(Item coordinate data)
((

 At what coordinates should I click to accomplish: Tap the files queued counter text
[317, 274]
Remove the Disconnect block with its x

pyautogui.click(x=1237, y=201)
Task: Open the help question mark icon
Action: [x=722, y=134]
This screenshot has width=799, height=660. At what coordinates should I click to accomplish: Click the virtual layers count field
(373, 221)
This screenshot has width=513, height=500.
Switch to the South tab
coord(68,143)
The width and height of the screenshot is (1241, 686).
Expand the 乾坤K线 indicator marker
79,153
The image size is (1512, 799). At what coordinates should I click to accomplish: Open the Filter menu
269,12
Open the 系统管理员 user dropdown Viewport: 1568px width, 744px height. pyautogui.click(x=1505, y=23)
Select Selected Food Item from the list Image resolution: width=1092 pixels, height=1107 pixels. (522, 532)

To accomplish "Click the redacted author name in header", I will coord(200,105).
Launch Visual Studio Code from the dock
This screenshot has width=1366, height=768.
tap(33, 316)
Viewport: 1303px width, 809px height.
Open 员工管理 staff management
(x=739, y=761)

))

-- What to work on --
Arrange all lines of the material above as a JSON list of strings, one string per line, leaving out blank lines.

-- Exercise result --
[
  " At what coordinates should I click to accomplish: Tap the files queued counter text",
  "[317, 274]",
  "Remove the Disconnect block with its x",
  "pyautogui.click(x=1237, y=201)",
  "Task: Open the help question mark icon",
  "Action: [x=722, y=134]",
  "This screenshot has width=799, height=660. At what coordinates should I click to accomplish: Click the virtual layers count field",
  "(373, 221)",
  "This screenshot has width=513, height=500.",
  "Switch to the South tab",
  "coord(68,143)",
  "The width and height of the screenshot is (1241, 686).",
  "Expand the 乾坤K线 indicator marker",
  "79,153",
  "The image size is (1512, 799). At what coordinates should I click to accomplish: Open the Filter menu",
  "269,12",
  "Open the 系统管理员 user dropdown Viewport: 1568px width, 744px height. pyautogui.click(x=1505, y=23)",
  "Select Selected Food Item from the list Image resolution: width=1092 pixels, height=1107 pixels. (522, 532)",
  "To accomplish \"Click the redacted author name in header\", I will coord(200,105).",
  "Launch Visual Studio Code from the dock",
  "This screenshot has width=1366, height=768.",
  "tap(33, 316)",
  "Viewport: 1303px width, 809px height.",
  "Open 员工管理 staff management",
  "(x=739, y=761)"
]